To Teach in South Korea (With A Little Help From My Friends) korea

The view from the top of Busan Tower.

If your dream after university, or at any point in your life, is to travel or live abroad, Korea is incredibly accommodating to your ambitions. While the Republic of Korea may not be a prime tourist destination, one of its biggest draws (in my opinion) was its lack of world famous monuments, entrance fees and mile-long lines. Korea’s landmarks may not be known throughout the world, but they are sure to provide a sense of enlightenment and marvel.

During my short time here, I have explored an amusement park left for abandonment after a string of unfortunate events. I have walked along the demilitarized zone and stood in awe of two massive flagpoles, each bearing a Korean flag, one representing the North and the other the South; a harsh reminder that this reality still exists. I have visited the ancient capital of this magnificent country, amazed by relics and towers older than time and questioned how people that lived centuries ago could be as sophisticated, if not more, than we are today. But perhaps my favorite memories involve taking a stroll down my street, greeting both my neighbors and strangers alike, taking in all the smells and sounds, and truly appreciating Korea for allowing me to enjoy this wonderful, sometimes whimsical, way of life.

“We all have dreams to travel, but it costs a lot of money. We will work to make money to go to America, Australia, Japan, China, and so on.” -Lexi, 13

One of my biggest concerns after graduation was money. I was going to start making payments on my loan six months from that point, whether I had a job or not. That is why I consider myself incredibly fortunate to not only be able to save money while living in Korea, but have the opportunity to globe-trot as well.

Travel is so simple nowadays. Jump into a plane and in a few short hours you arrive in a completely new world. Take a ferry to Japan, visit Taipei for a week or backpack through Southeast Asia. Korea makes all of this possible and more! The most beautiful adventures are the unexpected ones and you will be sure to find them during your time here.

To Teach in South Korea (With A Little Help From My Friends) korea

A young couple enjoys a bike ride in the city of Gyeongju, the ancient capital of Korea.
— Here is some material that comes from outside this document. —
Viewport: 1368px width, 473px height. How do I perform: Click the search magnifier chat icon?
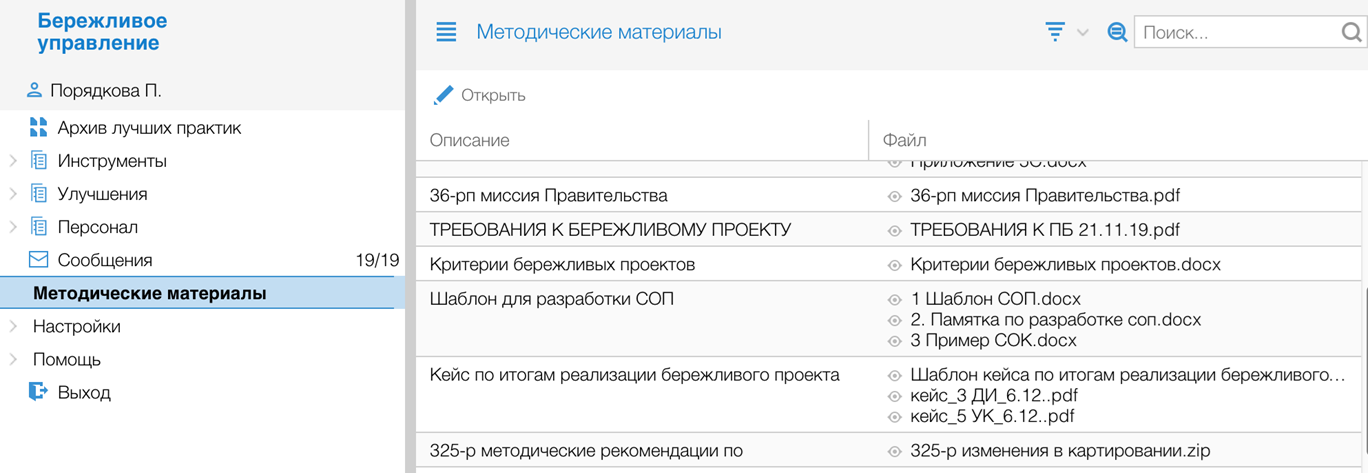(x=1117, y=32)
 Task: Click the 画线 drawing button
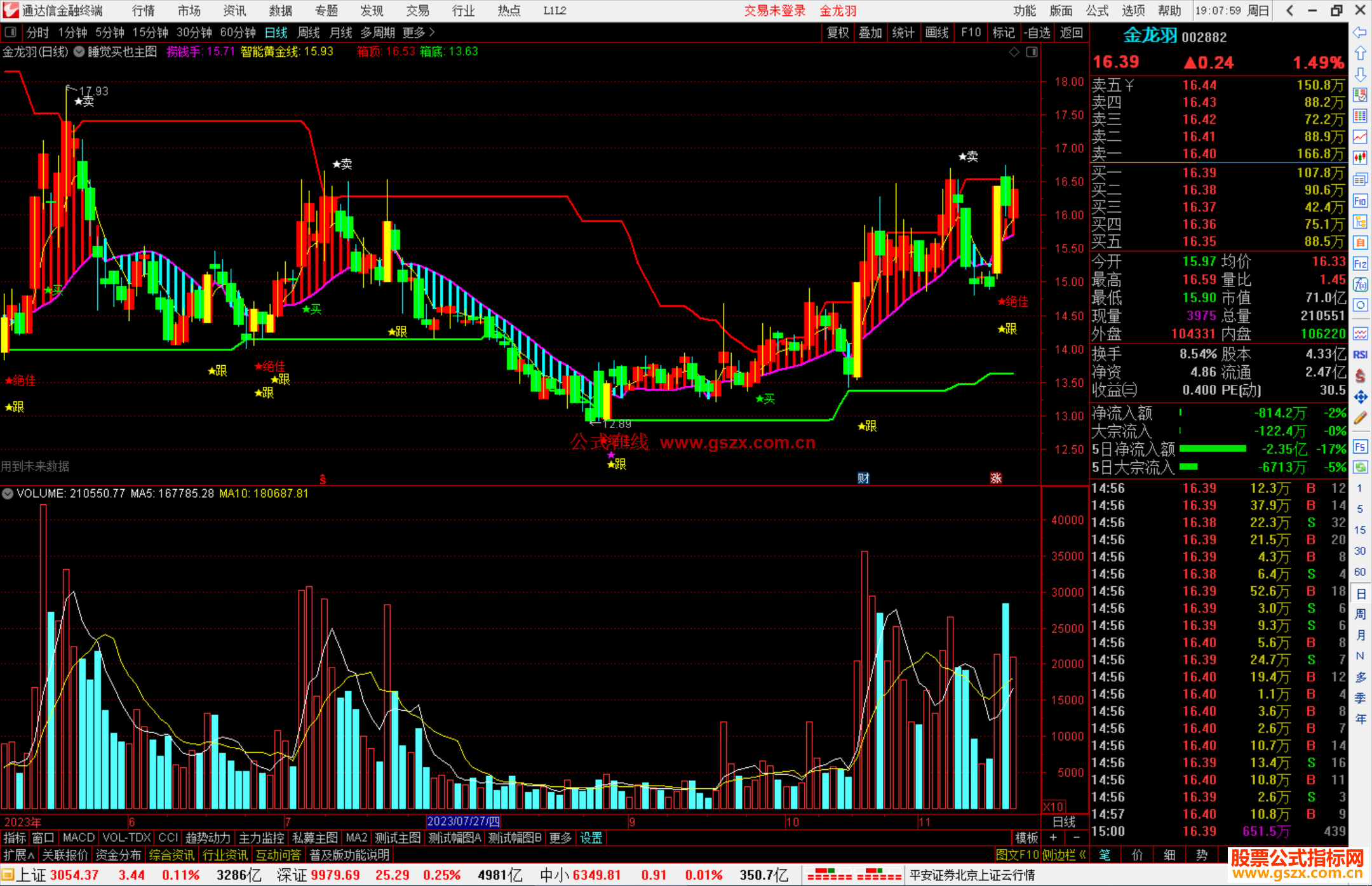pyautogui.click(x=936, y=32)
“We will be separated for a very long time but we can meet again as friends in a distant future.” -Steve, 14

When first researching my option to teach in South Korea, I was unsure about the time commitment. If you are hesitant to sign a one year contract, I understand entirely; 365 days seemed like an eternity when I first left everything familiar back in America. While I do get homesick, I must say that my time has gone by remarkably fast. I have met amazing friends that have become like family and will have as much trouble saying goodbye to them as I did when I departed nine months ago.

Certainly, there have been times when I was tempted to take a long vacation and book a flight home for the week, then I realize that nothing would have changed. Truth be told, life will go on just the same wherever you call home, with or without you present. Yes, we get older and friends might get new jobs, new relationships or reach new milestones. But just because you’re not congratulating them in person doesn’t mean you do not care.

One of my biggest struggles while being away from friends and family is the idea that they might not know how grateful I am for their continued support and encouragement. I have said “I love you” to those I care about more in the last nine months than I may have my entire life. Being away makes it easy to realize how quickly you begin to miss those dearest to you; you truly appreciate how much they mean to you. I’m going to continue to say “I love you” more, even after I return, which I consider another gift from my time abroad that I will continue to cherish.

Comments

  1. says

    Lovely post, I can totally relate, I felt similarly grateful about teaching in Japan. And I would have loved to teach in Korea (perhaps I will in the future, who knows) – it wasn’t until I returned to Australia that I met many Korean students and realised how lovely their culture is and how welcoming they are.